* Exercise goal
Could you retype the records below exactly as they appear, skipping any pictures?

* Data supplied
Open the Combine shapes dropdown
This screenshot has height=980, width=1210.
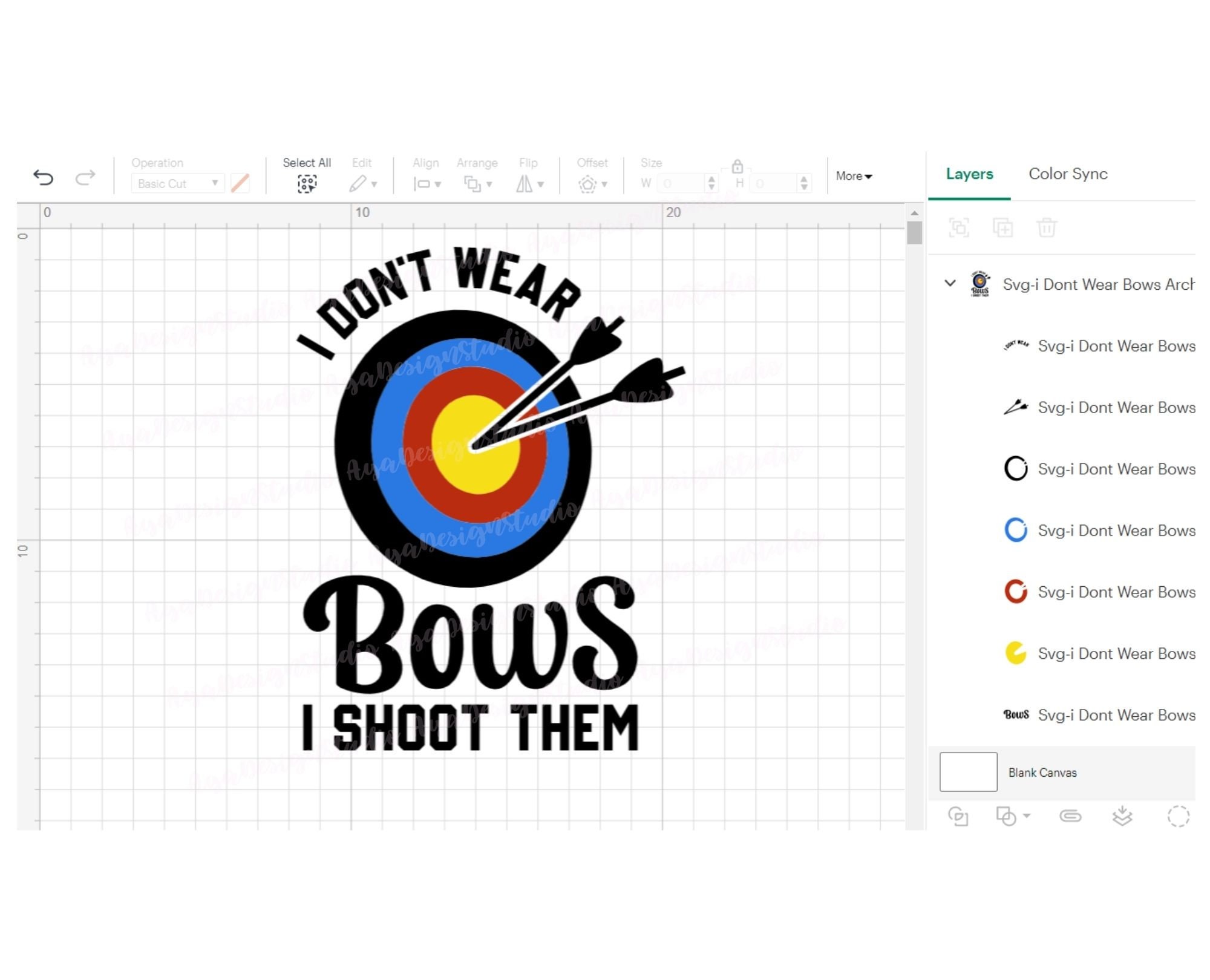1009,815
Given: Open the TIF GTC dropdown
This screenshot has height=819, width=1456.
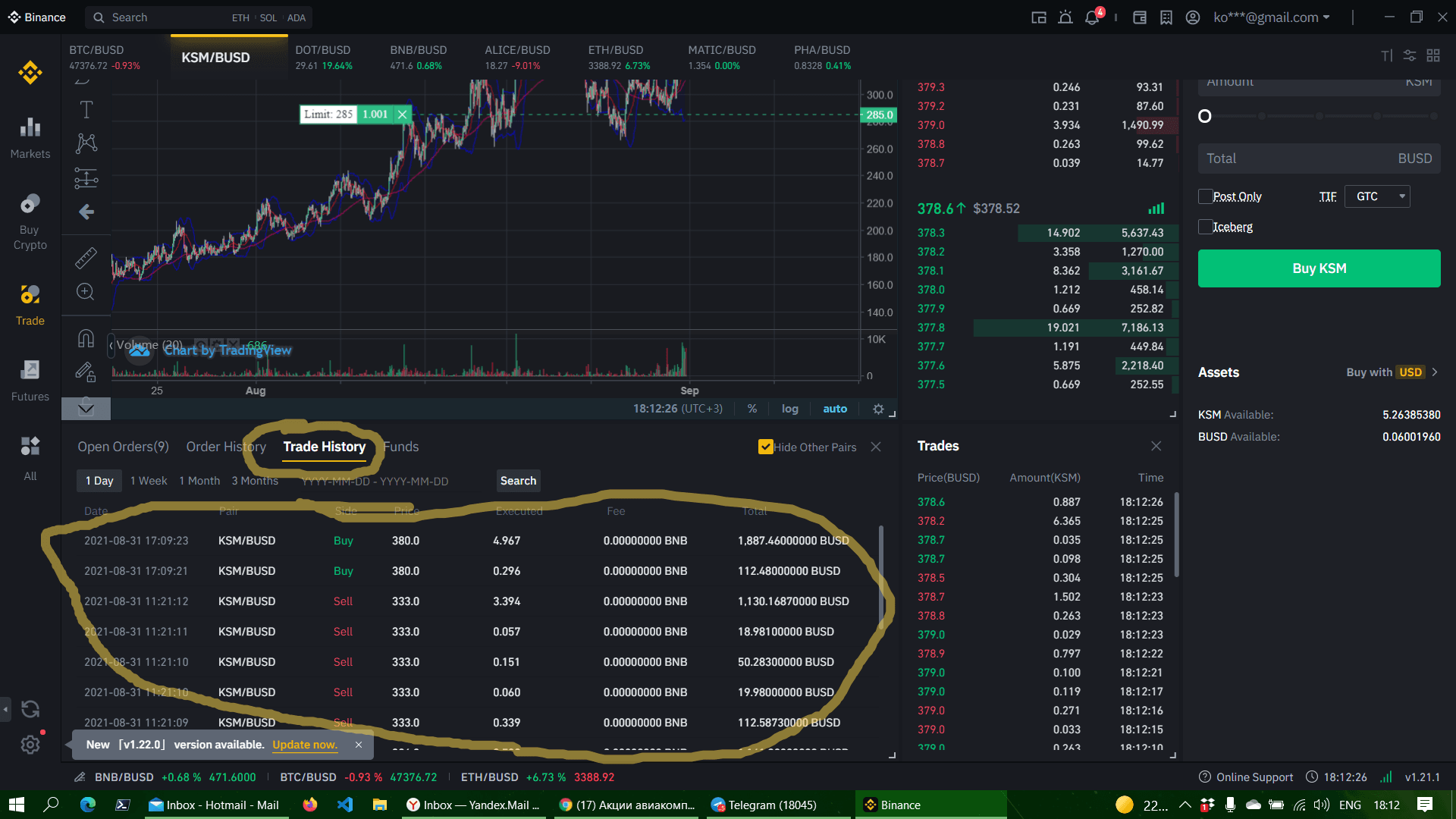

* Answer to the problem
Open the Combine shapes dropdown
This screenshot has height=980, width=1210.
1009,815
Given: Open the TIF GTC dropdown
This screenshot has height=819, width=1456.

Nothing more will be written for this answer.